As a final demo, we'll take four Park-Miller modifications discussed in this forum recently:
RNGs.exe
MEAN CLOCKS: MINIMUM CLOCKS: ADJUNCT MEAN CLOCKS:
40000 iterations, 400 skips 10000 iterations, 10 skips 10000 iterations, 10 skips
64 cycles, Michael 49 cycles, Michael 65 cycles, Michael
68 cycles, Abel Jcc 50 cycles, Abel Jcc 67 cycles, Abel Jcc
65 cycles, Lingo 66 cycles, Lingo 66 cycles, Lingo
54 cycles, Abel CMOVcc 55 cycles, Abel CMOVcc 57 cycles, Abel CMOVcc
All are clear improvements over prior codings, but the differences are too close to call. Two of the MINIMUM readings seem on the low side and might warrant a closer look, but any choice would be better based on something besides clock counting.

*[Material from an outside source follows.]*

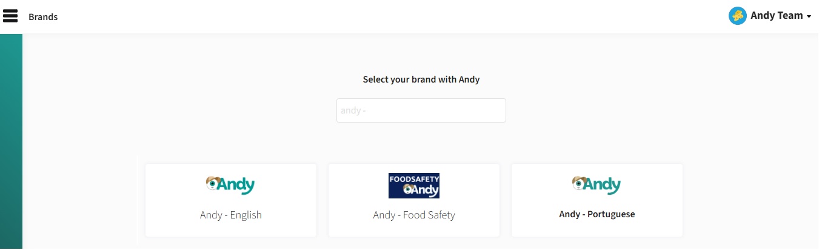This screenshot has width=822, height=250.
Task: Click the Andy logo on Portuguese card
Action: [596, 185]
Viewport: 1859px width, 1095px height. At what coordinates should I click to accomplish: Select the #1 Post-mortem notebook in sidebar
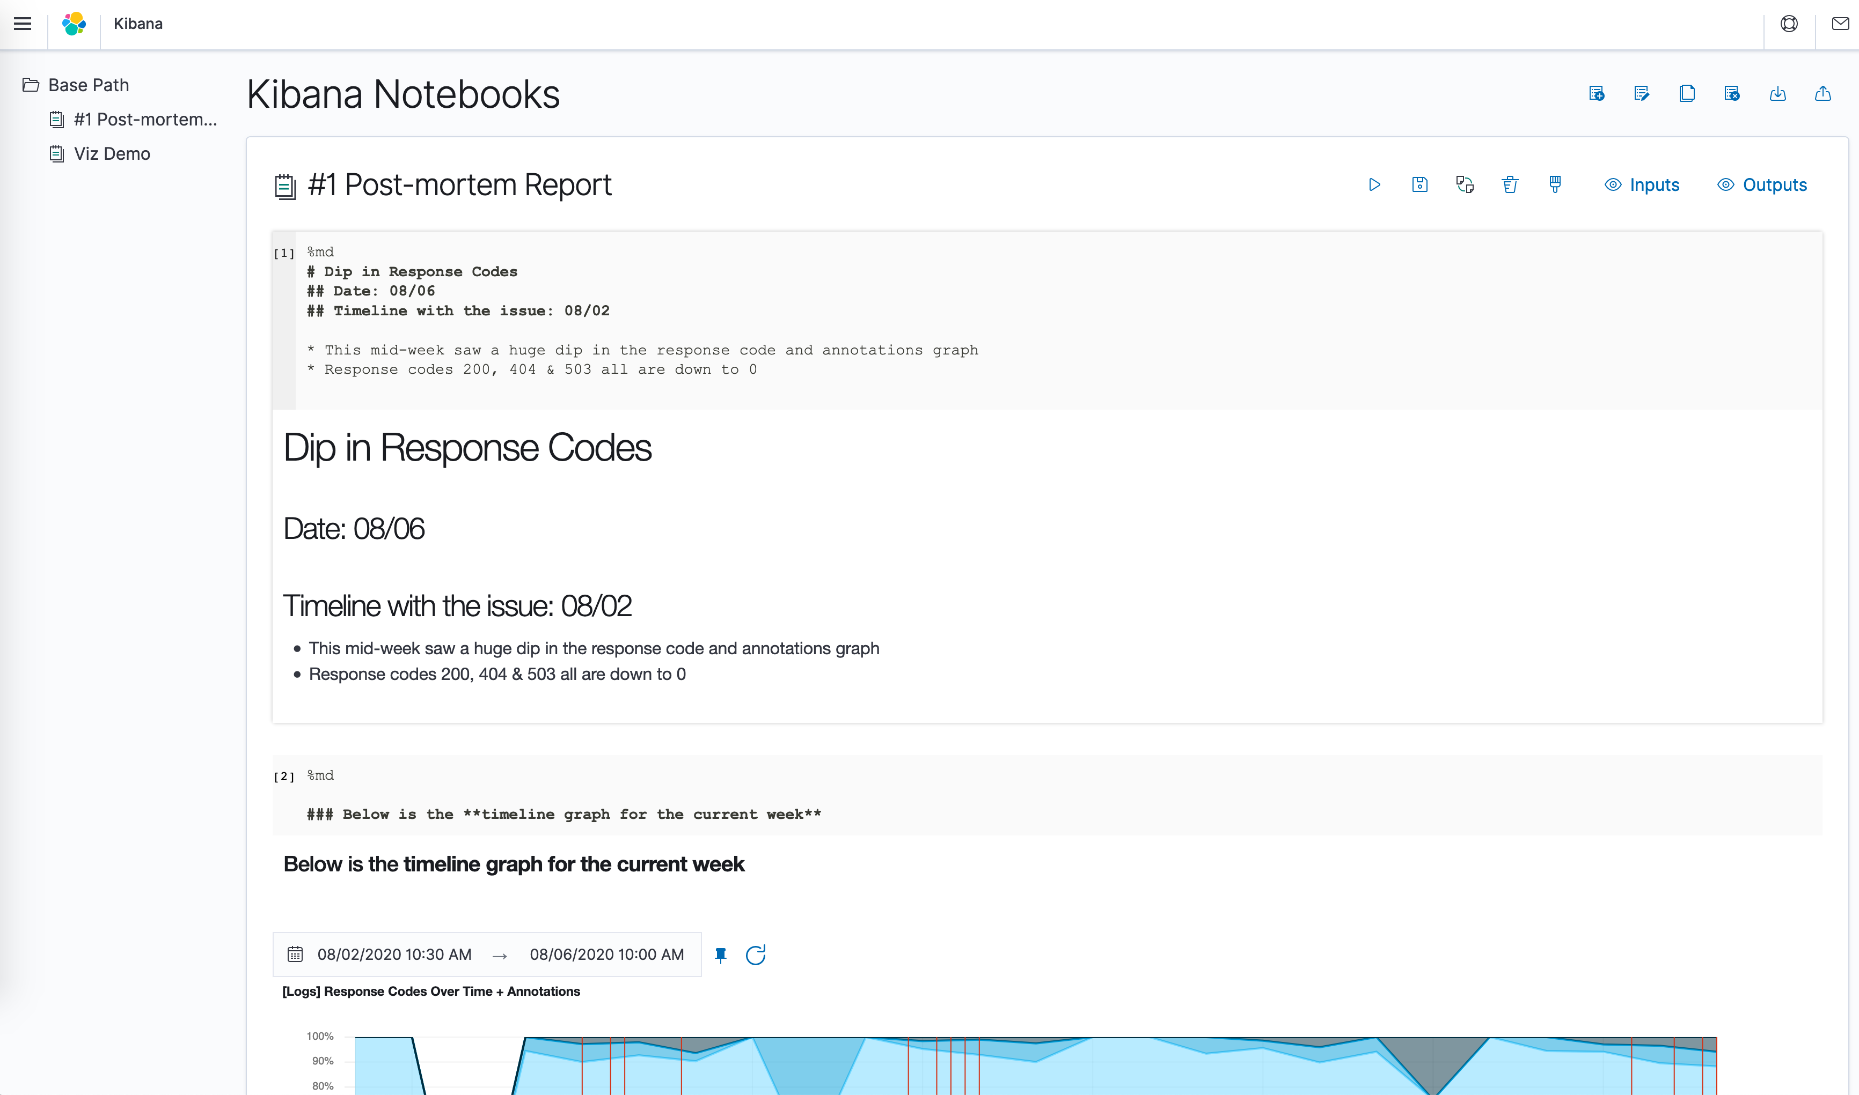[x=133, y=120]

The attached file contains current macros (clock_counters.asm) for the masm32/macros folder and ASM/EXE files to illustrate usage and reproduce results above. CPU comparisons are of obvious interest. Most work here has been with a 2.0 GHz P4, but results with an 0.12 GHz P1 were yet more self-consistent.
Abel
[attachment deleted by admin]
Abel,
I have this waryness of anything that tries for an interpreted timing and prefer real time testing based on relative performance between algorithms. I am much of the view that if something does not perform in real time, then it does not perform at all. This approach means going after a sample large enough or looped enough times and with some understanding of the intent of the algorithm whether for example its aimed at short takeoff and short data to process or alternatively if it will be pointed at very large data.

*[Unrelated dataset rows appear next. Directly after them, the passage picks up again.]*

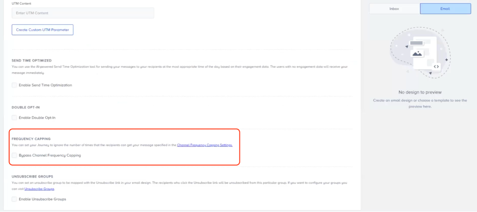Click the image icon in preview illustration

click(x=417, y=54)
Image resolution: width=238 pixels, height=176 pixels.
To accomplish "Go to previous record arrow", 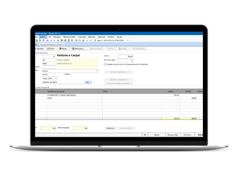I will pyautogui.click(x=51, y=41).
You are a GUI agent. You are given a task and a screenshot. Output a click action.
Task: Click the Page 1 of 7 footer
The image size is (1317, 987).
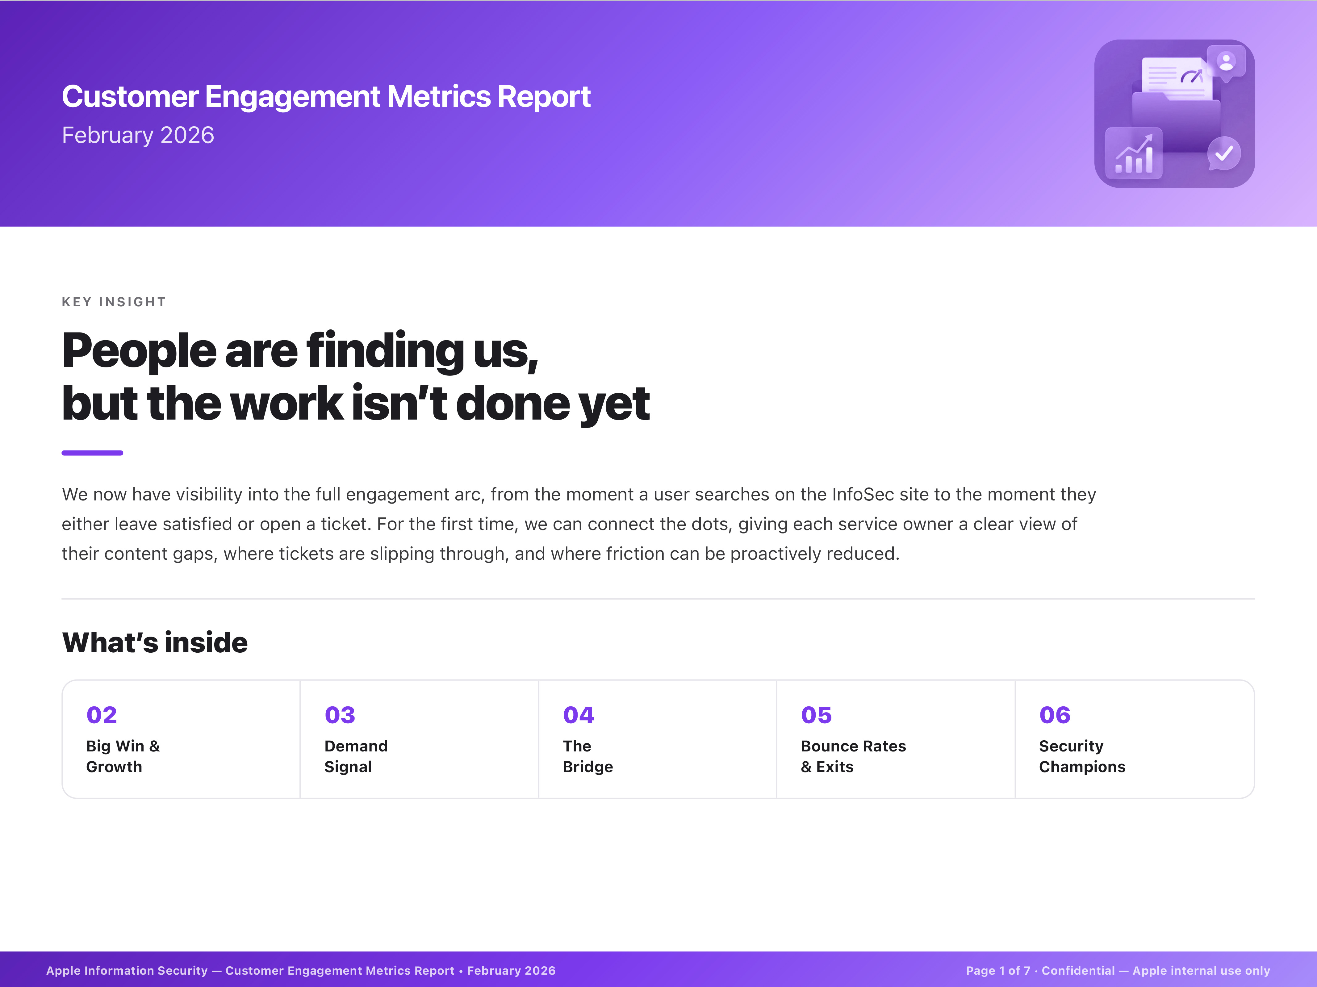pos(1118,970)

The more accurately the test matches the intent of the algo, the more useful its results will be in terms of real world performance.
Hutch,
I've gone over your comments several times and still can't figure out whether we have a substantive issue of difference. The question I'm asking is to what degree can we understand the macroscopic, real world from analysis of the microscopic. For the former, I'd restrict experiments to time scales where the operating system isn't a major factor, millisec's by my estimate, or order 1M clocks. If a clock count per loop remains the same when the number of loops changes from 1,000,000 to 100, I'll argue we've gotten somewhere. My personal experience is that a lower limit of 20 loops is generally the case, but that's a parameter for the tool/algorithm of choice and user verifiable. I did propose several criteria for meaningful results - independence of loop counts, warmups, and process priorities but focused on the algorithms. To the best of my knowledge, results presented match these criteria.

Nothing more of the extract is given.